In exploiting new systems many molecules could serve as candidates of synthetic consortia ‘chemical wire’, but not all of them perform well when applied to microbial chassis. One of the most significant problem is that they are difficult to be synthesized or perceived when chemical molecule generating or receiving mechanism is too complex to engineer. Besides, threshold, response time and coordination of receiver cell performance should also be considered in cell-cell communication system selection. Because only ‘chemical wire’ systems with low threshold, response speed and coordination response deserve to be converted into signaling-system-compartment. According to the selection principles above, in our project two signal generators and receiver systems are selected.

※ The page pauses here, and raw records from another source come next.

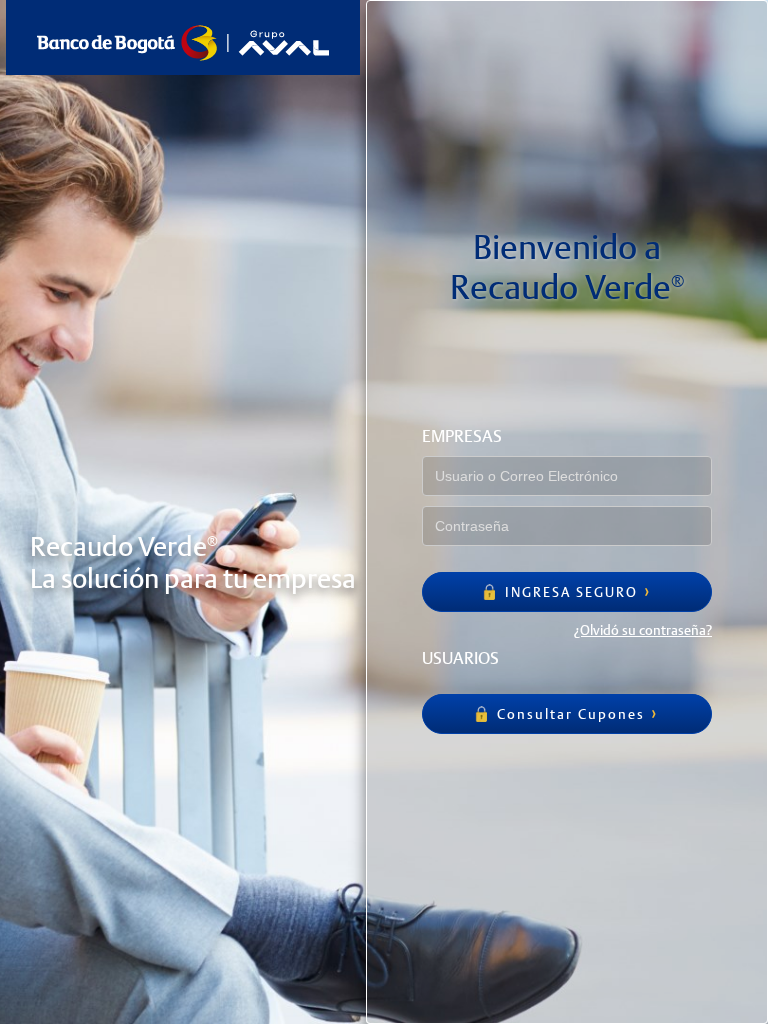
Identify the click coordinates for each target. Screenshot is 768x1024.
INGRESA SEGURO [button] (569, 592)
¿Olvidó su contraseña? (643, 630)
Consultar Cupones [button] (568, 714)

One employs autoinducer N-(3-hydroxy-7-cis-tetradecenoyl)-L-homoserine lactone (3OH-C14:1-HSL), as the signal molecule (Figure 1). The other system employs Salicylate (Figure 2).In order to confirm their usability in practical application, we designed experiments covering three aspects of the systems, namely dose response, time dependence and coordination.
Cin system
This system derives from Rhizobium leguminosarum which are Gram-negative soil bacteria living in symbiotic association with legumes by forming nodules. In this system, cinI, pcin, cinR are the core elements involved in cin system. CinI is the synthase of 3OH-C14:1-HSL and cinR is the receptor of 3OH-C14:1-HSL. CinI is a typical LuxI-type synthase, and cinR is a LuxR-type transcriptional regulator. Pcin is activated by CinR binding with 3OH-C14:1-HSL.